begin Extracted entries

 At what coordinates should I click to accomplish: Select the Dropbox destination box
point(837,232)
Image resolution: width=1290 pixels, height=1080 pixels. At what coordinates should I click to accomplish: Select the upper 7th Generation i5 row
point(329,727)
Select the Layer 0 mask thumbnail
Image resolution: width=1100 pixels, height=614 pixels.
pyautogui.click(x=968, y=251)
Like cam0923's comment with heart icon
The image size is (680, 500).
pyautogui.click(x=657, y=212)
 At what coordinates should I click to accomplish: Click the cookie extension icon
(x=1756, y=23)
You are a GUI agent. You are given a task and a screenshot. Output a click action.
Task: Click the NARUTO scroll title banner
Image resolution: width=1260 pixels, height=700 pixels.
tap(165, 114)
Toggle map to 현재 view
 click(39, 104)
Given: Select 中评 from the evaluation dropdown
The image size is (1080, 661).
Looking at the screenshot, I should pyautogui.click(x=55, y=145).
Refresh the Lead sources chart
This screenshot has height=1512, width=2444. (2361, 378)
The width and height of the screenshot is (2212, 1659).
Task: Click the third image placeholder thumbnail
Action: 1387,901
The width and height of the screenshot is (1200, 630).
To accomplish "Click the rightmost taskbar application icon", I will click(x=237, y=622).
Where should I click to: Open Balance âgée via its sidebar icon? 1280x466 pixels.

end Extracted entries

From the data above, pull out every line that contains the string "accomplish".

- [The output]
 At what coordinates should I click to accomplish: Select the Dropbox destination box
Image resolution: width=1290 pixels, height=1080 pixels. At what coordinates should I click to accomplish: Select the upper 7th Generation i5 row
 At what coordinates should I click to accomplish: Click the cookie extension icon
To accomplish "Click the rightmost taskbar application icon", I will click(x=237, y=622).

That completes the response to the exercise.